Simplify Diabetes Meds in Older Adults

You’re in a key spot to deprescribe diabetes meds in older adults.

Intensive treatment can cause hypoglycemia...leading to falls, cognitive changes, and cardiac events.

Follow these 4 “S” steps to optimize diabetes meds in older adults.

Seek triggers. Look for red flags that may indicate a need to reevaluate treatment goals or strategies.

For example, consider whether unintended weight loss might be a side effect of a diabetes med, such as a GLP-1 agonist (semaglutide, etc).

Or ask patients with cognitive changes, excessive drowsiness, or sleep problems if they’re having any low blood sugars, dizziness, etc.

Share decision-making. Work with the patient and their caregiver to weigh treatment benefits and risks.

Discuss why therapy changes may be needed (hypoglycemia, a recent fall, etc). Listen to concerns...and emphasize that you’re considering med changes to keep them safe.

Set or reset goals. Reinforce individualizing blood sugar goals...and that a “one-size-fits-all” approach isn’t safe or practical.

Explain that an A1c goal below 7% in older patients may lead to overtreatment...increasing adverse effects, interactions, falls, etc.

Adjust the A1c target to between 7% and 8.5% in older patients, especially if there’s a history of recurrent severe hypoglycemia or hypoglycemia unawareness, limited life expectancy, frailty, etc.

Simplify and select safer treatment. Stop or reduce the dose of the most likely culprit med. For instance, stop or lower the dose of meds associated with hypoglycemia (sulfonylureas, insulin, etc) if needed.

Or switch the basal insulin dose to the morning instead of at bedtime if hypoglycemia is occurring overnight.

Monitor kidney function and reevaluate meds often. For example, avoid metformin in patients with eGFR below 30 mL/min/1.73 m2. Use our Drugs for Type 2 Diabetes chart to help dose meds in kidney impairment.
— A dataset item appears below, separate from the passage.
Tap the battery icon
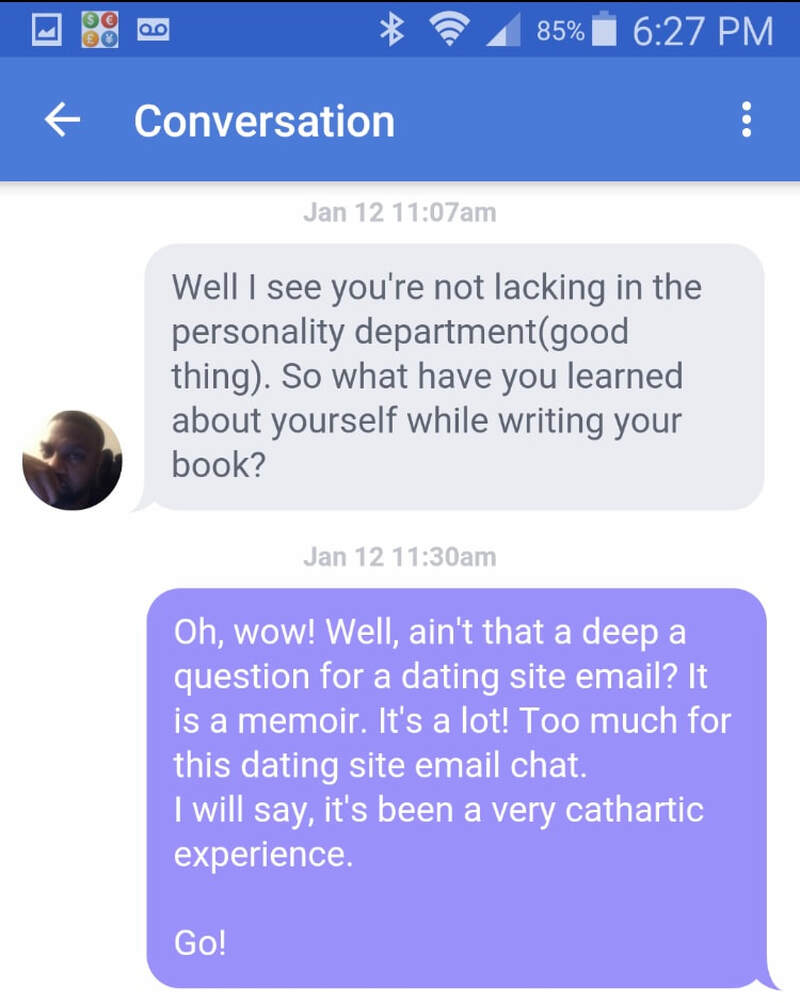 click(604, 29)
Assess appetite and weight. For patients with poor appetite or at risk for weight loss, consider a DPP-4 inhibitor (sitagliptin, etc). They have fewer GI side effects and don’t cause weight loss like other options, including GLP-1 agonists or SGLT2 inhibitors.

See our toolbox, Chronic Meds in the Elderly: Taking a “Less Is More” Approach, for tips on how to deprescribe for other conditions.

Key References

  • Munshi M, Kahkoska A, Neumiller JJ, et al. Realigning diabetes regimens in older adults: a 4S Pathway to guide simplification and deprescribing strategies. Lancet Diabetes Endocrinol. 2025 May;13(5):427-437.
  • American Diabetes Association Professional Practice Committee. 13. Older Adults: Standards of Care in Diabetes-2025. Diabetes Care. 2025 Jan 1;48(1 Suppl 1):S266-S282.
  • Diabetes Canada. 2018 Clinical Practice Guidelines for the Prevention and Management of Diabetes in Canada. 2018. https://guidelines.diabetes.ca/cpg (Accessed August 19, 2025).
  • Farrell B, Black C, Thompson W, et al. Deprescribing antihyperglycemic agents in older persons: Evidence-based clinical practice guideline. Can Fam Physician. 2017 Nov;63(11):832-843.